═══ Dataset records ═══
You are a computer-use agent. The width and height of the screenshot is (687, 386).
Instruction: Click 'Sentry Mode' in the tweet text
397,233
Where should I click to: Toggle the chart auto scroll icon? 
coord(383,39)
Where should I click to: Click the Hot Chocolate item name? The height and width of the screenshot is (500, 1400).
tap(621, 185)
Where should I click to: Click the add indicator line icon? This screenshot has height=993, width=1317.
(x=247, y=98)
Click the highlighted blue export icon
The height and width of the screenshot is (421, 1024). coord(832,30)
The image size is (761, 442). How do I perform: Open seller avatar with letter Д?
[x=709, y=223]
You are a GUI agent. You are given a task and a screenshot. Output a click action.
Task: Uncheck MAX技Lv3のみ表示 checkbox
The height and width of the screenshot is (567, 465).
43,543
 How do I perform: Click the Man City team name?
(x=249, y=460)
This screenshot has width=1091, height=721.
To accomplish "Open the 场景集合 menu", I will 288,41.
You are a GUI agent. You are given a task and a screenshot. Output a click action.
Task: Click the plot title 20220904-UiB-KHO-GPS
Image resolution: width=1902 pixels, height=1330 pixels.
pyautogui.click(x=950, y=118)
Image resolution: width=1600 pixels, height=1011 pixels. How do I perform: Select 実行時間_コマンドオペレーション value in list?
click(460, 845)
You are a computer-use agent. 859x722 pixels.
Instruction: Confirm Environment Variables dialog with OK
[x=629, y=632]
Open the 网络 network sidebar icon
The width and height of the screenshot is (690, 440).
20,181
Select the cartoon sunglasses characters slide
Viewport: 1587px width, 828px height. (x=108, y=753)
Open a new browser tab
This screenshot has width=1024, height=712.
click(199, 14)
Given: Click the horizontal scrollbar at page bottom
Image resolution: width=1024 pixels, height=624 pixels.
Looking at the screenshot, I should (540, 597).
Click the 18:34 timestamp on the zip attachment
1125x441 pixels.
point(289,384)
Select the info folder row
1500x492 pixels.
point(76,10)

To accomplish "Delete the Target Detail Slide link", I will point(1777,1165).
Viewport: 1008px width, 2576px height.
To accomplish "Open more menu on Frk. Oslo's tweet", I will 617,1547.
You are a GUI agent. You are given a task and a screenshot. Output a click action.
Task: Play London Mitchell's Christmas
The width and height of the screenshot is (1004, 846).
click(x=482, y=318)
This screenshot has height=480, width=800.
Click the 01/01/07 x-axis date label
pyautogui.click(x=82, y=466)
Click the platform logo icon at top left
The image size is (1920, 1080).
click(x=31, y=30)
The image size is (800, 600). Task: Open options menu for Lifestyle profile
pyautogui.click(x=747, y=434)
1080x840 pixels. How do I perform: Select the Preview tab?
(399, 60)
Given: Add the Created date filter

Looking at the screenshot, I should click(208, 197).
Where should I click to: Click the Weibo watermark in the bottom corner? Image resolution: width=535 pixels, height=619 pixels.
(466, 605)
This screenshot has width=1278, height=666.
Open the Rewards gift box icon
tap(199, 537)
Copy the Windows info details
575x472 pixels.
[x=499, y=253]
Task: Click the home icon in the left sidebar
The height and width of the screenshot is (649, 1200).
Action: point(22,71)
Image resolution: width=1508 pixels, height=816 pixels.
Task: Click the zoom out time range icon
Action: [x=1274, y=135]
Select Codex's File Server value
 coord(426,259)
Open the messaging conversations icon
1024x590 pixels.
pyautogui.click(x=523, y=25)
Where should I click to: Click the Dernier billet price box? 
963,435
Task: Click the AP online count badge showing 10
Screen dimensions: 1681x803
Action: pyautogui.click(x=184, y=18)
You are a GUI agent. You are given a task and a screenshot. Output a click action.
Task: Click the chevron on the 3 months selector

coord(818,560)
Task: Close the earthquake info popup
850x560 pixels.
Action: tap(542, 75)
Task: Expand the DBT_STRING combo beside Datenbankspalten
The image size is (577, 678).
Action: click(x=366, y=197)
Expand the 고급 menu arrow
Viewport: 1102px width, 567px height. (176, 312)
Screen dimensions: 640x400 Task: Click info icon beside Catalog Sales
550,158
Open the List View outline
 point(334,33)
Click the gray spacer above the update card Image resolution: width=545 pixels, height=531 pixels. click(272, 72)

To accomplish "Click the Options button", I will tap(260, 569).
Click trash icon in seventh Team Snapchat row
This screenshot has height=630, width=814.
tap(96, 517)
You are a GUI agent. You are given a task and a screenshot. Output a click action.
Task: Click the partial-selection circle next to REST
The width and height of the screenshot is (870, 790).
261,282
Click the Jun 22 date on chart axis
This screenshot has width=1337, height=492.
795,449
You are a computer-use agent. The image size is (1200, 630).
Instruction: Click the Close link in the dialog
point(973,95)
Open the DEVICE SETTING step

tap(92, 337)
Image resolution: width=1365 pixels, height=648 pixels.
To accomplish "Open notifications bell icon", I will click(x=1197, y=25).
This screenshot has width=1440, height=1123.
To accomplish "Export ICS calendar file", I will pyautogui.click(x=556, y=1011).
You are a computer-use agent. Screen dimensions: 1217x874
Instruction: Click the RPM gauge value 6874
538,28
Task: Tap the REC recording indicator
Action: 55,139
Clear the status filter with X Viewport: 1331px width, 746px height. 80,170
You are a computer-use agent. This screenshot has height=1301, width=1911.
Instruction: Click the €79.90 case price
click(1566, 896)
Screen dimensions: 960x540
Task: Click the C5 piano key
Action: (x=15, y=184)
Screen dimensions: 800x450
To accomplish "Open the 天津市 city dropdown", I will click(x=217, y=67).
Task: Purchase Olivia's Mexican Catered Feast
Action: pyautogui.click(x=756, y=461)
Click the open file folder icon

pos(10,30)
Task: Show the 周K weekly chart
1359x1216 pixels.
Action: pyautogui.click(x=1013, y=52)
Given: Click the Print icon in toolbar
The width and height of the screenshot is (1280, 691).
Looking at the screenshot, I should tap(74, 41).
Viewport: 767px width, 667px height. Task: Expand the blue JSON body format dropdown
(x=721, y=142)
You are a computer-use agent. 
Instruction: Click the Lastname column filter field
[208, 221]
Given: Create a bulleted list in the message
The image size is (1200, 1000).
═══
Requirement: Each entry given above is to be duplicated exactly.

Worked solution:
You are a computer-use agent. The width and height of the screenshot is (687, 386).
Instruction: Click 'Sentry Mode' in the tweet text
397,233
Where should I click to: Toggle the chart auto scroll icon? 
coord(383,39)
Where should I click to: Click the Hot Chocolate item name? The height and width of the screenshot is (500, 1400).
tap(621, 185)
Where should I click to: Click the add indicator line icon? This screenshot has height=993, width=1317.
(x=247, y=98)
Click the highlighted blue export icon
The height and width of the screenshot is (421, 1024). coord(832,30)
The image size is (761, 442). How do I perform: Open seller avatar with letter Д?
[x=709, y=223]
You are a GUI agent. You are given a task and a screenshot. Output a click action.
Task: Uncheck MAX技Lv3のみ表示 checkbox
The height and width of the screenshot is (567, 465).
43,543
 How do I perform: Click the Man City team name?
(x=249, y=460)
This screenshot has width=1091, height=721.
To accomplish "Open the 场景集合 menu", I will 288,41.
You are a GUI agent. You are given a task and a screenshot. Output a click action.
Task: Click the plot title 20220904-UiB-KHO-GPS
Image resolution: width=1902 pixels, height=1330 pixels.
pyautogui.click(x=950, y=118)
Image resolution: width=1600 pixels, height=1011 pixels. How do I perform: Select 実行時間_コマンドオペレーション value in list?
click(460, 845)
You are a computer-use agent. 859x722 pixels.
Instruction: Confirm Environment Variables dialog with OK
[x=629, y=632]
Open the 网络 network sidebar icon
The width and height of the screenshot is (690, 440).
20,181
Select the cartoon sunglasses characters slide
Viewport: 1587px width, 828px height. (x=108, y=753)
Open a new browser tab
This screenshot has width=1024, height=712.
click(199, 14)
Given: Click the horizontal scrollbar at page bottom
Image resolution: width=1024 pixels, height=624 pixels.
Looking at the screenshot, I should (540, 597).
Click the 18:34 timestamp on the zip attachment
1125x441 pixels.
point(289,384)
Select the info folder row
1500x492 pixels.
point(76,10)

To accomplish "Delete the Target Detail Slide link", I will point(1777,1165).
Viewport: 1008px width, 2576px height.
To accomplish "Open more menu on Frk. Oslo's tweet", I will 617,1547.
You are a GUI agent. You are given a task and a screenshot. Output a click action.
Task: Play London Mitchell's Christmas
The width and height of the screenshot is (1004, 846).
click(x=482, y=318)
This screenshot has height=480, width=800.
Click the 01/01/07 x-axis date label
pyautogui.click(x=82, y=466)
Click the platform logo icon at top left
The image size is (1920, 1080).
click(x=31, y=30)
The image size is (800, 600). Task: Open options menu for Lifestyle profile
pyautogui.click(x=747, y=434)
1080x840 pixels. How do I perform: Select the Preview tab?
(399, 60)
Given: Add the Created date filter

Looking at the screenshot, I should click(208, 197).
Where should I click to: Click the Weibo watermark in the bottom corner? Image resolution: width=535 pixels, height=619 pixels.
(466, 605)
This screenshot has width=1278, height=666.
Open the Rewards gift box icon
tap(199, 537)
Copy the Windows info details
575x472 pixels.
[x=499, y=253]
Task: Click the home icon in the left sidebar
The height and width of the screenshot is (649, 1200).
Action: point(22,71)
Image resolution: width=1508 pixels, height=816 pixels.
Task: Click the zoom out time range icon
Action: [x=1274, y=135]
Select Codex's File Server value
 coord(426,259)
Open the messaging conversations icon
1024x590 pixels.
pyautogui.click(x=523, y=25)
Where should I click to: Click the Dernier billet price box? 
963,435
Task: Click the AP online count badge showing 10
Screen dimensions: 1681x803
Action: pyautogui.click(x=184, y=18)
You are a GUI agent. You are given a task and a screenshot. Output a click action.
Task: Click the chevron on the 3 months selector

coord(818,560)
Task: Close the earthquake info popup
850x560 pixels.
Action: tap(542, 75)
Task: Expand the DBT_STRING combo beside Datenbankspalten
The image size is (577, 678).
Action: click(x=366, y=197)
Expand the 고급 menu arrow
Viewport: 1102px width, 567px height. (176, 312)
Screen dimensions: 640x400 Task: Click info icon beside Catalog Sales
550,158
Open the List View outline
 point(334,33)
Click the gray spacer above the update card Image resolution: width=545 pixels, height=531 pixels. click(272, 72)

To accomplish "Click the Options button", I will tap(260, 569).
Click trash icon in seventh Team Snapchat row
This screenshot has height=630, width=814.
tap(96, 517)
You are a GUI agent. You are given a task and a screenshot. Output a click action.
Task: Click the partial-selection circle next to REST
The width and height of the screenshot is (870, 790).
261,282
Click the Jun 22 date on chart axis
This screenshot has width=1337, height=492.
795,449
You are a computer-use agent. The image size is (1200, 630).
Instruction: Click the Close link in the dialog
point(973,95)
Open the DEVICE SETTING step

tap(92, 337)
Image resolution: width=1365 pixels, height=648 pixels.
To accomplish "Open notifications bell icon", I will click(x=1197, y=25).
This screenshot has width=1440, height=1123.
To accomplish "Export ICS calendar file", I will pyautogui.click(x=556, y=1011).
You are a computer-use agent. Screen dimensions: 1217x874
Instruction: Click the RPM gauge value 6874
538,28
Task: Tap the REC recording indicator
Action: 55,139
Clear the status filter with X Viewport: 1331px width, 746px height. 80,170
You are a computer-use agent. This screenshot has height=1301, width=1911.
Instruction: Click the €79.90 case price
click(1566, 896)
Screen dimensions: 960x540
Task: Click the C5 piano key
Action: (x=15, y=184)
Screen dimensions: 800x450
To accomplish "Open the 天津市 city dropdown", I will click(x=217, y=67).
Task: Purchase Olivia's Mexican Catered Feast
Action: pyautogui.click(x=756, y=461)
Click the open file folder icon

pos(10,30)
Task: Show the 周K weekly chart
1359x1216 pixels.
Action: pyautogui.click(x=1013, y=52)
Given: Click the Print icon in toolbar
The width and height of the screenshot is (1280, 691).
Looking at the screenshot, I should tap(74, 41).
Viewport: 767px width, 667px height. Task: Expand the blue JSON body format dropdown
(x=721, y=142)
You are a computer-use agent. 
Instruction: Click the Lastname column filter field
[208, 221]
Given: Create a bulleted list in the message
The image size is (1200, 1000).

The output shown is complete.